Vladimir Putin’s most powerful weapon is not in his military arsenal. It is the threat of migration and unrest provoked by disrupting food supplies to Africa and the Middle East.

Ukraine is the breadbasket of the world. In a normal year, it grows enough food (mostly wheat, maize, and cooking oil) to feed 400 million people. Nine-tenths of that is shipped through the Black Sea. This year nothing is moving by sea, and not much by land. The war has also hit fertilizer exports.

That directly affects 1.7 billion people in more than 100 countries, according to the United Nations. Of these 43 million are on the brink of famine, and 570,000 face starvation.

Rocketing prices, shortages, and hunger in the coming months will make desperate people riot against their rulers and flee. The upheavals will be mighty, the suffering immense. So too will be the political consequences in the West. Spooked by the specter of another migration wave, European leaders may urge Ukraine to sign a ceasefire — any ceasefire — so that food moves and people do not.

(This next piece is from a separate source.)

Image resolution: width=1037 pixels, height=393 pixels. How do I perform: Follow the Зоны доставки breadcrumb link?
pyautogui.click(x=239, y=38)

Putin tested this tactic already. Russia put pressure on Finland in 2015 by encouraging illegal migration. We saw the same tactic deployed against Poland from Belarus in 2021. Lawless mass migration is destabilizing. It stokes divisions within countries and between them. Those that try to counter illegal border crossings look inhumane. Failure to do is a gift for demagogues.

This will accelerate the end of the shaky pro-Ukraine consensus in the West. At the Lennart Meri security conference in Tallinn earlier this month, the Bulgarian pundit Ivan Krastev said that political strains on European opinion were producing two parties, which he nicknamed “peace” and “justice”. The latter would see Ukraine as the victim of aggression and support the military and other measures needed to support it. The former will (and does) argue that even the worst deal to end the fighting is better than none.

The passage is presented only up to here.